*Set exercise*.
Reproduce all of the records below verbatim, line for line.

*Data to process*.
================
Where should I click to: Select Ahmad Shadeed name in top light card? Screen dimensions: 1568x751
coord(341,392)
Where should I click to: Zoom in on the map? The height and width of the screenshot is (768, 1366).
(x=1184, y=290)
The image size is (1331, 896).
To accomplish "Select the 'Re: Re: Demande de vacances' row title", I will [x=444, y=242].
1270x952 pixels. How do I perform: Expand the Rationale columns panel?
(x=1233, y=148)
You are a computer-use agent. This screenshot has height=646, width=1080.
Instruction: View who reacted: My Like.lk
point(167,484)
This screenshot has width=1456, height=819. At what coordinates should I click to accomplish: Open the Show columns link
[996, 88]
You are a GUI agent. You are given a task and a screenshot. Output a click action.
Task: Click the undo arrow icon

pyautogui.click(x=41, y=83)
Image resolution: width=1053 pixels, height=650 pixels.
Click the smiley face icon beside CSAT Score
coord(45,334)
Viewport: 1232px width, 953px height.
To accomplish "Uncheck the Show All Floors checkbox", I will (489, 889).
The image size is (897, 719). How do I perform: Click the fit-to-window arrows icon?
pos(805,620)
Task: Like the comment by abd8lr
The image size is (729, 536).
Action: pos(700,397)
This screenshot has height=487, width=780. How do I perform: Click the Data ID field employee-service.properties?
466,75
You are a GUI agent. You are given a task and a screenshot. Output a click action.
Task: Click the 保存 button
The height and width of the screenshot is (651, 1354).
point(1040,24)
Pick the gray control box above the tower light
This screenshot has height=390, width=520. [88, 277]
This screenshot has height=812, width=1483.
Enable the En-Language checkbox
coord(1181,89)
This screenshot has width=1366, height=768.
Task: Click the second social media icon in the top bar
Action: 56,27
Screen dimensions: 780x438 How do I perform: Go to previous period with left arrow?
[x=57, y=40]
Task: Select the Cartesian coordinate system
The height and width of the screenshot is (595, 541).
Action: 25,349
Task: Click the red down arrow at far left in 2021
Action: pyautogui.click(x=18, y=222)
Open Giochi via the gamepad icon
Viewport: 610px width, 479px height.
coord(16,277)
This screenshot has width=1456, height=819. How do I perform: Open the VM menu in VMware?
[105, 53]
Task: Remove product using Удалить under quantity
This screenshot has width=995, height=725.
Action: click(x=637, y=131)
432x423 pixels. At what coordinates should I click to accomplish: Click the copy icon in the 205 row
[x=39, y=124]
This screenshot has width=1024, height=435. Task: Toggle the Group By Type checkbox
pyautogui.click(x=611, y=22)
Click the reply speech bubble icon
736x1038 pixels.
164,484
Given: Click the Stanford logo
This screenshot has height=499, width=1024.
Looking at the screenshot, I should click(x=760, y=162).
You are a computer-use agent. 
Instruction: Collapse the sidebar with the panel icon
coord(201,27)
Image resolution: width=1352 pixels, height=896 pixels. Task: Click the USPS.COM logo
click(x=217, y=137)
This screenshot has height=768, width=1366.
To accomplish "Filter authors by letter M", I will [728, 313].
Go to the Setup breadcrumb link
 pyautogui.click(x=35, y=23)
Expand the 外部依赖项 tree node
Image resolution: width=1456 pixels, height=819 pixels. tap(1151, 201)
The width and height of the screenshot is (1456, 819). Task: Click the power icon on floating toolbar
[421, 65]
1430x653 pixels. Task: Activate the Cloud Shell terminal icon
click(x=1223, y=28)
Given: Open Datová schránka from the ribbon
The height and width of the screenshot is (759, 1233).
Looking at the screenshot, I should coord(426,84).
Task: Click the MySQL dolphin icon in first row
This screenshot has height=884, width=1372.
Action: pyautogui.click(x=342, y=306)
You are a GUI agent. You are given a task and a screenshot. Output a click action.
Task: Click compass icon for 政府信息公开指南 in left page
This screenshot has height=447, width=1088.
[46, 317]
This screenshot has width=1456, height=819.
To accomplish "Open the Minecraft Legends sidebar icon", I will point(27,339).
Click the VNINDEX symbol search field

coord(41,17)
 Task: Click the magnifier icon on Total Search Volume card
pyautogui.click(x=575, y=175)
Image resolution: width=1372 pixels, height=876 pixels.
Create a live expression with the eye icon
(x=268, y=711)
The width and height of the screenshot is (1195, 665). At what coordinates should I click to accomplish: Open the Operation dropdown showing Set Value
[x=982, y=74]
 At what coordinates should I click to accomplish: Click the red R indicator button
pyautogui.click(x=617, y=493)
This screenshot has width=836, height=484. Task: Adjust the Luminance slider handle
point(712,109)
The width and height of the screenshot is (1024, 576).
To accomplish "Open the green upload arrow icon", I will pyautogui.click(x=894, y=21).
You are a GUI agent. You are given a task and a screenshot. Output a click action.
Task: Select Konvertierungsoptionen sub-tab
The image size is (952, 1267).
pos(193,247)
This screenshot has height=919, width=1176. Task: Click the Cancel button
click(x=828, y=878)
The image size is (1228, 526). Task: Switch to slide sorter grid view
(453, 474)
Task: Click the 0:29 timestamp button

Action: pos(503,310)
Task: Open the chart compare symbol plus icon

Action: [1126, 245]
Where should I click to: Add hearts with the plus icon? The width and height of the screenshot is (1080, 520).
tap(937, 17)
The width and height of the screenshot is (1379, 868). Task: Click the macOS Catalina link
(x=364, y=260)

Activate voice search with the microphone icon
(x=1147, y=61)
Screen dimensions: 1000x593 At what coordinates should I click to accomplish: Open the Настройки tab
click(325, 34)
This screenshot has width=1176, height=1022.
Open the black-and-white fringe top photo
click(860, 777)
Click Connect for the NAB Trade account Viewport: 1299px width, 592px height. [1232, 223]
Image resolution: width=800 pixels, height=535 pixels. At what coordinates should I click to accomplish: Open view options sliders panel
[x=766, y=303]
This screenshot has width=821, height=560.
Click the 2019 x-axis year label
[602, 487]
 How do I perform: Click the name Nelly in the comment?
================
*Response to the exercise*.
Where should I click to: Select Ahmad Shadeed name in top light card? Screen dimensions: 1568x751
coord(341,392)
Where should I click to: Zoom in on the map? The height and width of the screenshot is (768, 1366).
(x=1184, y=290)
The image size is (1331, 896).
To accomplish "Select the 'Re: Re: Demande de vacances' row title", I will [x=444, y=242].
1270x952 pixels. How do I perform: Expand the Rationale columns panel?
(x=1233, y=148)
You are a computer-use agent. This screenshot has height=646, width=1080.
Instruction: View who reacted: My Like.lk
point(167,484)
This screenshot has width=1456, height=819. At what coordinates should I click to accomplish: Open the Show columns link
[996, 88]
You are a GUI agent. You are given a task and a screenshot. Output a click action.
Task: Click the undo arrow icon

pyautogui.click(x=41, y=83)
Image resolution: width=1053 pixels, height=650 pixels.
Click the smiley face icon beside CSAT Score
coord(45,334)
Viewport: 1232px width, 953px height.
To accomplish "Uncheck the Show All Floors checkbox", I will (489, 889).
The image size is (897, 719). How do I perform: Click the fit-to-window arrows icon?
pos(805,620)
Task: Like the comment by abd8lr
The image size is (729, 536).
Action: pos(700,397)
This screenshot has height=487, width=780. How do I perform: Click the Data ID field employee-service.properties?
466,75
You are a GUI agent. You are given a task and a screenshot. Output a click action.
Task: Click the 保存 button
The height and width of the screenshot is (651, 1354).
point(1040,24)
Pick the gray control box above the tower light
This screenshot has height=390, width=520. [88, 277]
This screenshot has height=812, width=1483.
Enable the En-Language checkbox
coord(1181,89)
This screenshot has width=1366, height=768.
Task: Click the second social media icon in the top bar
Action: 56,27
Screen dimensions: 780x438 How do I perform: Go to previous period with left arrow?
[x=57, y=40]
Task: Select the Cartesian coordinate system
The height and width of the screenshot is (595, 541).
Action: 25,349
Task: Click the red down arrow at far left in 2021
Action: pyautogui.click(x=18, y=222)
Open Giochi via the gamepad icon
Viewport: 610px width, 479px height.
coord(16,277)
This screenshot has width=1456, height=819. How do I perform: Open the VM menu in VMware?
[105, 53]
Task: Remove product using Удалить under quantity
This screenshot has width=995, height=725.
Action: click(x=637, y=131)
432x423 pixels. At what coordinates should I click to accomplish: Click the copy icon in the 205 row
[x=39, y=124]
This screenshot has width=1024, height=435. Task: Toggle the Group By Type checkbox
pyautogui.click(x=611, y=22)
Click the reply speech bubble icon
736x1038 pixels.
164,484
Given: Click the Stanford logo
This screenshot has height=499, width=1024.
Looking at the screenshot, I should click(x=760, y=162).
You are a computer-use agent. 
Instruction: Collapse the sidebar with the panel icon
coord(201,27)
Image resolution: width=1352 pixels, height=896 pixels. Task: Click the USPS.COM logo
click(x=217, y=137)
This screenshot has height=768, width=1366.
To accomplish "Filter authors by letter M", I will [728, 313].
Go to the Setup breadcrumb link
 pyautogui.click(x=35, y=23)
Expand the 外部依赖项 tree node
Image resolution: width=1456 pixels, height=819 pixels. tap(1151, 201)
The width and height of the screenshot is (1456, 819). Task: Click the power icon on floating toolbar
[421, 65]
1430x653 pixels. Task: Activate the Cloud Shell terminal icon
click(x=1223, y=28)
Given: Open Datová schránka from the ribbon
The height and width of the screenshot is (759, 1233).
Looking at the screenshot, I should coord(426,84).
Task: Click the MySQL dolphin icon in first row
This screenshot has height=884, width=1372.
Action: pyautogui.click(x=342, y=306)
You are a GUI agent. You are given a task and a screenshot. Output a click action.
Task: Click compass icon for 政府信息公开指南 in left page
This screenshot has height=447, width=1088.
[46, 317]
This screenshot has width=1456, height=819.
To accomplish "Open the Minecraft Legends sidebar icon", I will point(27,339).
Click the VNINDEX symbol search field

coord(41,17)
 Task: Click the magnifier icon on Total Search Volume card
pyautogui.click(x=575, y=175)
Image resolution: width=1372 pixels, height=876 pixels.
Create a live expression with the eye icon
(x=268, y=711)
The width and height of the screenshot is (1195, 665). At what coordinates should I click to accomplish: Open the Operation dropdown showing Set Value
[x=982, y=74]
 At what coordinates should I click to accomplish: Click the red R indicator button
pyautogui.click(x=617, y=493)
This screenshot has width=836, height=484. Task: Adjust the Luminance slider handle
point(712,109)
The width and height of the screenshot is (1024, 576).
To accomplish "Open the green upload arrow icon", I will pyautogui.click(x=894, y=21).
You are a GUI agent. You are given a task and a screenshot. Output a click action.
Task: Select Konvertierungsoptionen sub-tab
The image size is (952, 1267).
pos(193,247)
This screenshot has height=919, width=1176. Task: Click the Cancel button
click(x=828, y=878)
The image size is (1228, 526). Task: Switch to slide sorter grid view
(453, 474)
Task: Click the 0:29 timestamp button

Action: pos(503,310)
Task: Open the chart compare symbol plus icon

Action: [1126, 245]
Where should I click to: Add hearts with the plus icon? The width and height of the screenshot is (1080, 520).
tap(937, 17)
The width and height of the screenshot is (1379, 868). Task: Click the macOS Catalina link
(x=364, y=260)

Activate voice search with the microphone icon
(x=1147, y=61)
Screen dimensions: 1000x593 At what coordinates should I click to accomplish: Open the Настройки tab
click(325, 34)
This screenshot has width=1176, height=1022.
Open the black-and-white fringe top photo
click(860, 777)
Click Connect for the NAB Trade account Viewport: 1299px width, 592px height. [1232, 223]
Image resolution: width=800 pixels, height=535 pixels. At what coordinates should I click to accomplish: Open view options sliders panel
[x=766, y=303]
This screenshot has width=821, height=560.
Click the 2019 x-axis year label
[602, 487]
 How do I perform: Click the name Nelly in the comment?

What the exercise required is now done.